For a stroke of moviemaking brilliance, take a visit to Dark City. AI: Artificial Intelligence. This long- in- development collaboration between Steven Spielberg and Stanley Kubrick hit theatres in 2. Boasting a remarkable cast, lead by Hayley Joel Osment, it left audiences frustrated and confused. Beautifully photographed and with two great performances by Osment and Jude Law, it offered a look into a technologically advanced world populated by companion robots. But what, if anything, was it trying to say about all of it? Audiences puzzled over the last 1.
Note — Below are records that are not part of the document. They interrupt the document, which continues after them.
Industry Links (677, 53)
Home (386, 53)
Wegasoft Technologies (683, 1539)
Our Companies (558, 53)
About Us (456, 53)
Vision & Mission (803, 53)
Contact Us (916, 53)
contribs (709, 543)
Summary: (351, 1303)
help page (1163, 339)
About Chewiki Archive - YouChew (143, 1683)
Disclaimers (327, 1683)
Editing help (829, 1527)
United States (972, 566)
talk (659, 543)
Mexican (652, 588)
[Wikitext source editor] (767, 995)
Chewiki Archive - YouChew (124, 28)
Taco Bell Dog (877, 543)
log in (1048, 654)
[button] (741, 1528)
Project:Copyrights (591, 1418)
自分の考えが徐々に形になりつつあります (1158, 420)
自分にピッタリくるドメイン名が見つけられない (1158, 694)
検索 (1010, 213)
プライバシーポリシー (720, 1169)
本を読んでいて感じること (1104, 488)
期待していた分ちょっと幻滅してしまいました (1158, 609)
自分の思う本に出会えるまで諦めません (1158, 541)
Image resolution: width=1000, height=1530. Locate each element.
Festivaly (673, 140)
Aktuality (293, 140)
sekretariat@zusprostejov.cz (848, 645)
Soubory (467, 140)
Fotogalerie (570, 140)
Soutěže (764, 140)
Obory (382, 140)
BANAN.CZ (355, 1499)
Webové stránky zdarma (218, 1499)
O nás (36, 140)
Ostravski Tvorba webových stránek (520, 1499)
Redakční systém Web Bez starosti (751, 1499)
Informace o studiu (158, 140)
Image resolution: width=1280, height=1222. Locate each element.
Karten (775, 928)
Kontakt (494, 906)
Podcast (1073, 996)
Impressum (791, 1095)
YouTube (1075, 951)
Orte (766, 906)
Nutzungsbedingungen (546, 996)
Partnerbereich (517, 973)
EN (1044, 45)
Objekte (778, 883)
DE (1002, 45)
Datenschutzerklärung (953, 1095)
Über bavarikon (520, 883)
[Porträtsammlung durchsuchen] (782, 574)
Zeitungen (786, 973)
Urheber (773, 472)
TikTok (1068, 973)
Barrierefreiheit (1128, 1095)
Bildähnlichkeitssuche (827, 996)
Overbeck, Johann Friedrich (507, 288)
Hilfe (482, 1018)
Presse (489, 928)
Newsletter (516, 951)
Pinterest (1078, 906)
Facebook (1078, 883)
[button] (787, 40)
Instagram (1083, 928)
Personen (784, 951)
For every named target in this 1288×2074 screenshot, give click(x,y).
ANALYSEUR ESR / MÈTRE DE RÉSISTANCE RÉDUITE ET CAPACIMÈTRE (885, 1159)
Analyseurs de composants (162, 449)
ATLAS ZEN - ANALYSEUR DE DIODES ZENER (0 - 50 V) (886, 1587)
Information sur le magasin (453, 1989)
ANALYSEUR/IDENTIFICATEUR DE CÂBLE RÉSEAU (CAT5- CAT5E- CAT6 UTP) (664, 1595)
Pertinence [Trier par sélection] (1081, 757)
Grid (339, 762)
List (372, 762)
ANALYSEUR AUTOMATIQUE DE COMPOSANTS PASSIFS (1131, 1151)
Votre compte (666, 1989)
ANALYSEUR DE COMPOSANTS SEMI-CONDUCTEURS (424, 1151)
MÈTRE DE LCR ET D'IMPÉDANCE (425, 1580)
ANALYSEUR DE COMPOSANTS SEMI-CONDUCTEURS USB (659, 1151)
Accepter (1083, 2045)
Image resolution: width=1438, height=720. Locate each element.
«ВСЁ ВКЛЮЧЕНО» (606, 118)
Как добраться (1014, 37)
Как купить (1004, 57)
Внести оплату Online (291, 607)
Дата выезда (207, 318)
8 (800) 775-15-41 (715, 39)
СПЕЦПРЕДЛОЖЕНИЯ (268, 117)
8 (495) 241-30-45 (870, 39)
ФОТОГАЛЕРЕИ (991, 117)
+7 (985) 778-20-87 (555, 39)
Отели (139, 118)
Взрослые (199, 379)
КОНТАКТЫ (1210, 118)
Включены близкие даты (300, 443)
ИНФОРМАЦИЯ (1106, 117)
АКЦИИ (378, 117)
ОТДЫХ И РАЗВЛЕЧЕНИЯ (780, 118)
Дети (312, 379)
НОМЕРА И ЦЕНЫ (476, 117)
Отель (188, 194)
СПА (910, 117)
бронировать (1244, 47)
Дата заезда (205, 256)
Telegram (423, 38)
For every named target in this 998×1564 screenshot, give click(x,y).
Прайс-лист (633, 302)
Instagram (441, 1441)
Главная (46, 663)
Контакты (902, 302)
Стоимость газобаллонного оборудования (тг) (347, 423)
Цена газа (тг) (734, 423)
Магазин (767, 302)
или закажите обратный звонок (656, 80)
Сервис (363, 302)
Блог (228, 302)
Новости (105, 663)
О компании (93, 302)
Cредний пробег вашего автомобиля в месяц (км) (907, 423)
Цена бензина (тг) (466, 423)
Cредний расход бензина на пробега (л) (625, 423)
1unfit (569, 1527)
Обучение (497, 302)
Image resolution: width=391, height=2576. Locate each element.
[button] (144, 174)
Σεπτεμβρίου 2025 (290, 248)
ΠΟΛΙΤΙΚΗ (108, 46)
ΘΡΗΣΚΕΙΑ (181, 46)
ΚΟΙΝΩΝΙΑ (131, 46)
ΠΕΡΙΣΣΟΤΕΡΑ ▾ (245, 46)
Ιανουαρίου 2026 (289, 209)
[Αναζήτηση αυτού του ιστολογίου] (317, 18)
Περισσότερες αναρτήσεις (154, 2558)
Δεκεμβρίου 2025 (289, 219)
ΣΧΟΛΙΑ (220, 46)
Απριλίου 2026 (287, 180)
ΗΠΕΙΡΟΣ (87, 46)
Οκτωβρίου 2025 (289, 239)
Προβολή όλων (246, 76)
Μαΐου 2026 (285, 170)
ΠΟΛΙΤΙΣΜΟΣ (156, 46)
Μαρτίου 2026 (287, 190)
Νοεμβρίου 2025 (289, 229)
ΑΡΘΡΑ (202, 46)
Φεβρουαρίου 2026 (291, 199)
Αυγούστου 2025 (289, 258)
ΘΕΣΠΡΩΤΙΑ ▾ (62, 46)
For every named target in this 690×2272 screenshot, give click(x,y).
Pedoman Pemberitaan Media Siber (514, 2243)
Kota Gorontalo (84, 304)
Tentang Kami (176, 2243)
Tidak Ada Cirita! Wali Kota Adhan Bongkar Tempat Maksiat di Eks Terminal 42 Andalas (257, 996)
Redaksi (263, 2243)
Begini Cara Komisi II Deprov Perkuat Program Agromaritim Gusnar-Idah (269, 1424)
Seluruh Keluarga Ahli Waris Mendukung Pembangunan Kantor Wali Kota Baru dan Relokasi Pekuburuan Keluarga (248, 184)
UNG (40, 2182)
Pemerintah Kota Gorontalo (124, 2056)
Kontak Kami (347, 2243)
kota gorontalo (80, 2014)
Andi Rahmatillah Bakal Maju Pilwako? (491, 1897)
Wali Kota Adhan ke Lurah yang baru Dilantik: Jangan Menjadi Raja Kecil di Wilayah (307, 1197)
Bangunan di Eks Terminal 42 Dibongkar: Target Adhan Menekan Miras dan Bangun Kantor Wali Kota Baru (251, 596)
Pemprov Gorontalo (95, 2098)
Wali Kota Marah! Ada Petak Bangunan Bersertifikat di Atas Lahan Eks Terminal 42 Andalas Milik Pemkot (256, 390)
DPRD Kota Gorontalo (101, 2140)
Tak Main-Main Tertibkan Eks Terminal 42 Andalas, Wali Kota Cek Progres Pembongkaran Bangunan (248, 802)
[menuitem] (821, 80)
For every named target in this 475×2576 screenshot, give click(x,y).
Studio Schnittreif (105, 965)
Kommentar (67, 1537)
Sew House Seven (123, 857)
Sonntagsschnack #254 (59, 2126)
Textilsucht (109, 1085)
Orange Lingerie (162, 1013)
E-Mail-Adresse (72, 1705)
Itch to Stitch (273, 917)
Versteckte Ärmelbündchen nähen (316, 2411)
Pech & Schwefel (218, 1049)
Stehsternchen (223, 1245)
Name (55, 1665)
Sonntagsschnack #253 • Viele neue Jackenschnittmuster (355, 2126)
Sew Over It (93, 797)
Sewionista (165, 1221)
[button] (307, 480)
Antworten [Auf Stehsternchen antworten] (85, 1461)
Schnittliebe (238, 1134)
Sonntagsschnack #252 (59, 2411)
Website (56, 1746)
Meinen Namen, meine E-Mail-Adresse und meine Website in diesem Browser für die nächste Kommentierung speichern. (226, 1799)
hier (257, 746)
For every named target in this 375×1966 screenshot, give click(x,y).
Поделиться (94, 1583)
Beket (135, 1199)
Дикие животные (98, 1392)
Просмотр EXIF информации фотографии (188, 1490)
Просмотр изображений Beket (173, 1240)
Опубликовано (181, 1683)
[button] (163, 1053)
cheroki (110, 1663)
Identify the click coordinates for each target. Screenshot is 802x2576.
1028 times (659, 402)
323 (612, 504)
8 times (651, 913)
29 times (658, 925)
Osment’s robot protagonist David interacting with even more highly advanced robots, and scenes in which his human “mother” is cloned. After fifteen years of debate, the perhaps overly- subtle meaning has started to become clear. The robots of the future are programmed to love humans, which have long gone extinct. David actually knew humans, and therefore is a kind of cybernetic messiah to these sentient toasters. Taken in that way, the film examines the responsibility of humanity to its own creations. The movie might have been an instant classic upon its release had Spielberg focused more on the emotional attachments of humans to machines.

But the director made a more unusual choice instead. Does that subtlety, or the focus on the plight of, well, A.

I., make the film any less of a classic? The Dark Crystal. Now here’s a film that is totally, utterly, unique.

The Dark Crystal served as Muppet- mastermind Jim Henson’s attempt to branch off into more serious and fantastic filmmaking. Sci Fi Movies Dvd Green Inferno (2015). The movie tells its story with just puppets; no humans ever appear on the screen.

The puppetry, and the choice to tell a dark sci- fi/fantasy story put off audiences who were expecting the whimsy and slapstick of the Muppets. After doing moderate box office numbers and receiving mixed critical response, The Dark Crystal fell by the wayside. But the movie wouldn’t go away.